Reproduce the entries shown below only from the line with "Task: Click the 16:45-17:10 time slot" down to the line with "You are a computer-use", keeping both end lines and copying each one exactly.

::: DATA UNDER STUDY :::

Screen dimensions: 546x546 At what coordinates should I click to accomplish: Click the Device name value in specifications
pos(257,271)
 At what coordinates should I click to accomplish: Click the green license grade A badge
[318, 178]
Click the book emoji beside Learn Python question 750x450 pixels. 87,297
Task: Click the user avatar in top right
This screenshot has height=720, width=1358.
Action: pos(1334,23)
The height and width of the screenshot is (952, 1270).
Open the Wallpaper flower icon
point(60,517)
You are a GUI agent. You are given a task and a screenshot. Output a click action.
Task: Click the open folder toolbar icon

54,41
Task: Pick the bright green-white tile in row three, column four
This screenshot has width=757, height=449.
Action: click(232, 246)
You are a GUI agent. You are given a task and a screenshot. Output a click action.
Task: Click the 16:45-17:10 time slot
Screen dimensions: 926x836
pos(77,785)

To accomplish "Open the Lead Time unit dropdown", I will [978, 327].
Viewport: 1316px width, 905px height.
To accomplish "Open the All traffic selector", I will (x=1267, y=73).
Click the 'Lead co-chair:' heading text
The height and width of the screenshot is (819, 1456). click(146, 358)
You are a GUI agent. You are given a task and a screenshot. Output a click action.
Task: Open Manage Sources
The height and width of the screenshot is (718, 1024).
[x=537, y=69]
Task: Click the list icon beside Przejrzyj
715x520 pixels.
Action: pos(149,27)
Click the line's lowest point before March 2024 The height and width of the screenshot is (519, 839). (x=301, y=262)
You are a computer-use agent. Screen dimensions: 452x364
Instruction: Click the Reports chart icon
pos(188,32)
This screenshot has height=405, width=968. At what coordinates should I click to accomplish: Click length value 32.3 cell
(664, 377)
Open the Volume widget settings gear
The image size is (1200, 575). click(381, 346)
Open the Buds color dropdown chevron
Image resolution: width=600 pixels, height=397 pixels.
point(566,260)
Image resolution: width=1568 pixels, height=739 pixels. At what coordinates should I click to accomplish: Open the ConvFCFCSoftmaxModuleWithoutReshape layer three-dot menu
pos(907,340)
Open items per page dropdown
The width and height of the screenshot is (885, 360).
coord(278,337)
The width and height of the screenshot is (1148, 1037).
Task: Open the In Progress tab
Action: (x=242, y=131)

:::

## OUTPUT FOR THIS TASK
Task: Click the 16:45-17:10 time slot
Screen dimensions: 926x836
pos(77,785)

To accomplish "Open the Lead Time unit dropdown", I will [978, 327].
Viewport: 1316px width, 905px height.
To accomplish "Open the All traffic selector", I will (x=1267, y=73).
Click the 'Lead co-chair:' heading text
The height and width of the screenshot is (819, 1456). click(146, 358)
You are a GUI agent. You are given a task and a screenshot. Output a click action.
Task: Open Manage Sources
The height and width of the screenshot is (718, 1024).
[x=537, y=69]
Task: Click the list icon beside Przejrzyj
715x520 pixels.
Action: pos(149,27)
Click the line's lowest point before March 2024 The height and width of the screenshot is (519, 839). (x=301, y=262)
You are a computer-use agent. Screen dimensions: 452x364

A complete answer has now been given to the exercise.